Monday, April 1, 2013

Death and Resurrection, My Hope and Also About My Sadness

 Today, I found out a friend of mine had died. He said he would get better because he wanted to dance at my wedding ...someday. Well when you think about it as Christians we are the church and the church is the bride of Christ, we will probably be dancing at THE wedding . Resurrection...something to long for, something I dream about. I want to loose the leg brace and the helmet, I want to be able to walk properly and not have seizures. I don't know if we even will have to walk then, but I am sure I would not need a brace anymore .
 The thing about all of this is if I had not been sick I would of never met this friend. Everything has a reason...EVERYTHING.

Also today I found out Daddy's truck is done for, and Cleveland Clinic wants lots of money, I thought that it was taken care of.

Today at I.V. I did get to see Ralphie !! He made me smile and made time go faster.

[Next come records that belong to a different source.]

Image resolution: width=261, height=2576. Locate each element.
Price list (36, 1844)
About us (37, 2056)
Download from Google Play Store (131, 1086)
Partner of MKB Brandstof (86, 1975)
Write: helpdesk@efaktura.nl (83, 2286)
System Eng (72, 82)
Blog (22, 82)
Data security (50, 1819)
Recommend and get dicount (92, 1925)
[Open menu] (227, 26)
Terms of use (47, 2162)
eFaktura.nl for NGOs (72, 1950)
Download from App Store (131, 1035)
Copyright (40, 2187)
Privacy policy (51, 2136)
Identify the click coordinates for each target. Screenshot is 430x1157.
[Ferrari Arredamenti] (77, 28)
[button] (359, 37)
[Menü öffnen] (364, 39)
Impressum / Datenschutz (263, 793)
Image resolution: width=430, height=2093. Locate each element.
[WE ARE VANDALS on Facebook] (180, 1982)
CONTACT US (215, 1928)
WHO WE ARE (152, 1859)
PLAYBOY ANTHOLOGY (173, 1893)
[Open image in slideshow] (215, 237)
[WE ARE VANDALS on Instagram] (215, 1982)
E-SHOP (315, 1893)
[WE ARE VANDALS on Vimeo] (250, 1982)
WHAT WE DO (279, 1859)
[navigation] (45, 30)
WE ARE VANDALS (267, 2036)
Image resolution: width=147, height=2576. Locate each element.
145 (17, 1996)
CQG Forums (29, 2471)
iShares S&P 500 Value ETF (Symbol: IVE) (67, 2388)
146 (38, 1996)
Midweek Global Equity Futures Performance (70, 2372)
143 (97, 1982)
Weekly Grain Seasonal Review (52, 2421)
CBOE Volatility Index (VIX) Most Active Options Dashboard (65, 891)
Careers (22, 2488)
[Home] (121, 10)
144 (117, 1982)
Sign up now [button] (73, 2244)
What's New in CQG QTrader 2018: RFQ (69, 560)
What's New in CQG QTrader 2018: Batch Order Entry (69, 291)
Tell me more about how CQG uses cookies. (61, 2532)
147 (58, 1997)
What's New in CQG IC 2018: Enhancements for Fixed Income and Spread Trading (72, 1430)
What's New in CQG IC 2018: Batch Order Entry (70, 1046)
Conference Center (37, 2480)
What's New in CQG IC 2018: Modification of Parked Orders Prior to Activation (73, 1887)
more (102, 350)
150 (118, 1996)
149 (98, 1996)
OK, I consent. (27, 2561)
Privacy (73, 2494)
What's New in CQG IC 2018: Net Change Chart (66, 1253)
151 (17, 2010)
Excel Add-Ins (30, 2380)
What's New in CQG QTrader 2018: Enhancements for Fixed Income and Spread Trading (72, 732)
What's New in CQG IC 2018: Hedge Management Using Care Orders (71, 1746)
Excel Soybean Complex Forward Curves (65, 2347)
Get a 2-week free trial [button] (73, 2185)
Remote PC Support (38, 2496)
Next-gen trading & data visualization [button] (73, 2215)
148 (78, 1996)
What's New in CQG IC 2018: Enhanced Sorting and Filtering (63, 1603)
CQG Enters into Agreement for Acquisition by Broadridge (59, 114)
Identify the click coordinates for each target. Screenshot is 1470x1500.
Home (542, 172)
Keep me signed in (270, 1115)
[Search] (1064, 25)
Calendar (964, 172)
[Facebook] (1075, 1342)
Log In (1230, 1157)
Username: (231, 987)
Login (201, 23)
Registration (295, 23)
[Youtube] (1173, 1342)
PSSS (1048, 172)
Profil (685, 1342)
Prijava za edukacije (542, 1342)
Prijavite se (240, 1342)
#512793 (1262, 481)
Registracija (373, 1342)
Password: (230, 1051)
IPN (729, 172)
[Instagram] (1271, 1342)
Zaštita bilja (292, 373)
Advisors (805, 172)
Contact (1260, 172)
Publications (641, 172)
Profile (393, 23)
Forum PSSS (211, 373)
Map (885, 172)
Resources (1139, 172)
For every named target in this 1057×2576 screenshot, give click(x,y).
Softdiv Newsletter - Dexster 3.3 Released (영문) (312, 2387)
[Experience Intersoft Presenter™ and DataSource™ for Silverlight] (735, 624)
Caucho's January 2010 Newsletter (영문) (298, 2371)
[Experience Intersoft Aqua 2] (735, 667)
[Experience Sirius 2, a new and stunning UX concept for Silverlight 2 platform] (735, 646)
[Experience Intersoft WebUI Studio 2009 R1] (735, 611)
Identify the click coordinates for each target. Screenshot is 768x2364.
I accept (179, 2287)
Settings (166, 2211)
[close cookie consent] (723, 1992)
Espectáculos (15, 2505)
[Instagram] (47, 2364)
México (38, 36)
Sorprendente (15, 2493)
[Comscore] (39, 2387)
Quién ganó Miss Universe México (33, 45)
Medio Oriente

I also felt well enough to go shopping for a bit , almost an hour and got a new dress and a pair of pants since my favorite ones are falling apart. I have had both favorite pairs for five years and one pair cost five dollars and the other three , so I guess that I go my dollars worth.
 Anyway today was hard. I cried before I left for I.V. and I cried when I came home because my Dad was so sad and I had to tell him about the death. And I want to cry now because I keep messing up my typing. Life goes one.....and I MUST trust in God because I could not deal with days like this without Him. That is that.